Juan Manuel Olarieta

En un Estado fascista lo más típico es que los derechos se reconviertan en delitos. Por eso España nunca ha reconocido la existencia de presos políticos, ni detenidos políticos, ni juicios políticos. El franquismo tampoco lo reconoció. En esto el régimen del 78 es igual al régimen del 39.

Vivimos en un país tradicionalmente lleno de delincuentes comunes, de huelguistas, de terroristas, de manifestantes, de raperos, de soberanistas, de humoristas…

La reconversión de los derechos en delitos requiere de una auténtica ingeniería jurídica que, aquí y ahora, es doble y concierne a todos los tribunales de este país, marcados por el mismo sesgo político, o sea, el fascista (no me cansaré de remarcarlo).

Primero, los jueces nunca condenan el terrorismo, ni la violencia, ni la violencia política así, en general, sino sólo la que se dirige contra el Estado. Segundo, ni siquiera condenan por el ejercicio de la violencia ya que cualquier clase de protesta se considera como violencia, sobre todo cuando quiere ser pacífica expresamente.

Los ejemplos abundan y algunos se han convertido en verdaderos tópicos, como el de “todo es ETA”, pero también hay que poner encima de la mesa otro tipo de represión política, como la criminalización de los escraches o los piquetes de huelga.

Hace un par de meses se celebró en Santander un juicio contra siete acusados de un escrache ejercido en febrero de 2014 contra el entonces presidente de Cantabria y dirigente del PP, Ignacio Diego, durante un paripé en la Universidad titulado “Tengo una pregunta para usted”.

Los estudiantes portaban una pancarta en defensa de la educación pública y esperaron pacíficamente la llegada del coche oficial. Al verle salir por la puerta comenzaron a corear consignas a favor de una universidad pública y de calidad, pero ocurrió lo de siempre: los escoltas se abalanzaron sobre ellos y les golpearon.
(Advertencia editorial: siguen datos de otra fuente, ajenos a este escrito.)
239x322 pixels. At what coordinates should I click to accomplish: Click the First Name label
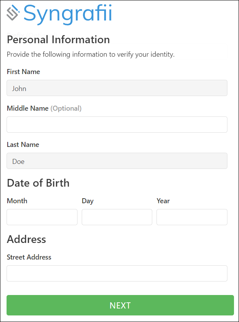pyautogui.click(x=23, y=72)
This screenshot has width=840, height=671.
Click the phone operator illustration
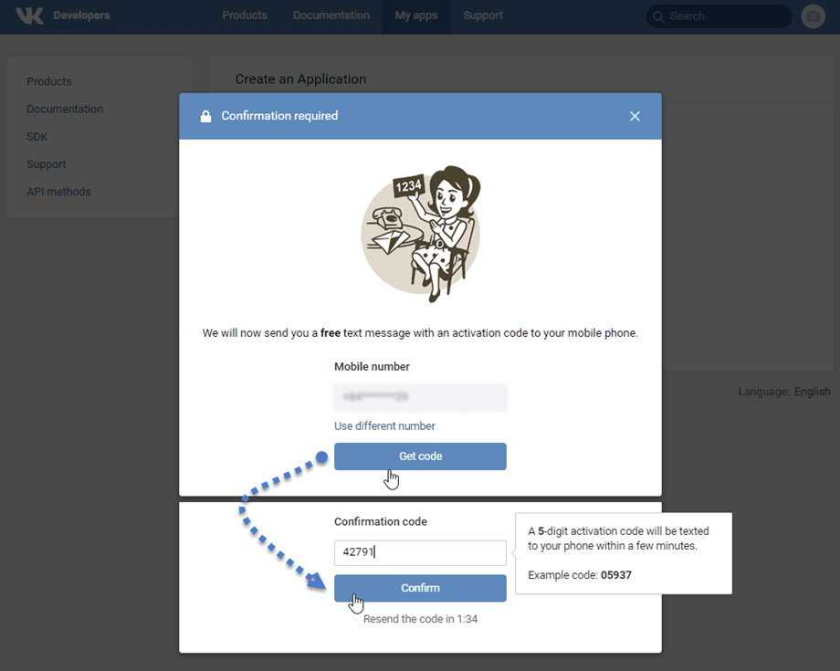pyautogui.click(x=420, y=228)
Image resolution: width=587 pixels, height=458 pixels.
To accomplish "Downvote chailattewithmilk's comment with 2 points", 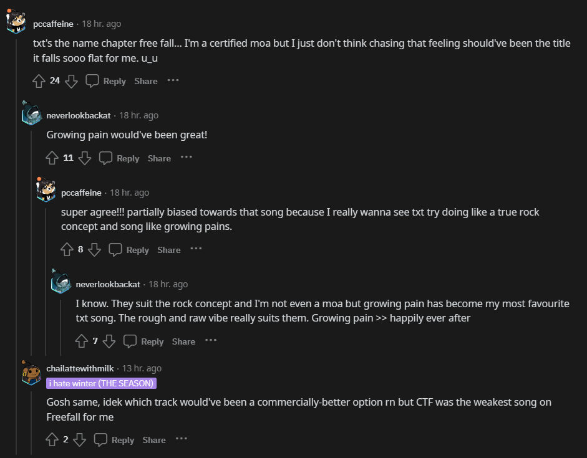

Luego los policías, fiscales y jueces fabrican un artificio, que siempre es el mismo. Le dan una vuelta de 180 grados a la realidad, es decir, la falsifican para que los manifestantes que ejercen sus derechos aparezcan como los violentos, mientras los políticos y sus escoltas son sus víctimas.

Los que se sientan en el banquilllo no son los políticos ni los escoltas sino los manifestantes por un “horroroso crimen” que sólo existe en los países fascistas: manifestarse y protestar, exactamentente igual que los raperos se sientan en el banquillo por cantar y los humoristas por contar chistes.

Cuando la realidad se falsifica, cualquier cosa es posible porque la represión fascista no se confirma con eso, con un único delito. Al llevar a la policía a los lugares donde se ejercen los derechos, se provoca una catarata en la que aparecen más delitos, como los desórdenes, la desobediencia, la resistencia a la autoridad, las injurias, los daños… El Código Penal al completo.

Todo en un tribunal fascista es ingeniería, artificio y reconversión de la realidad en su contrario. La intervención de la policía en el ejercicio de cualquier derecho fundamental, como una concentración, convierte a la protesta más pacífica imaginable, simbólica, en terrorismo callejero.

Ya lo dijo el Tribunal Supremo en una sentencia de los tiempos franquistas: no existen protestas pacíficas; todo es “terrorismo menor”.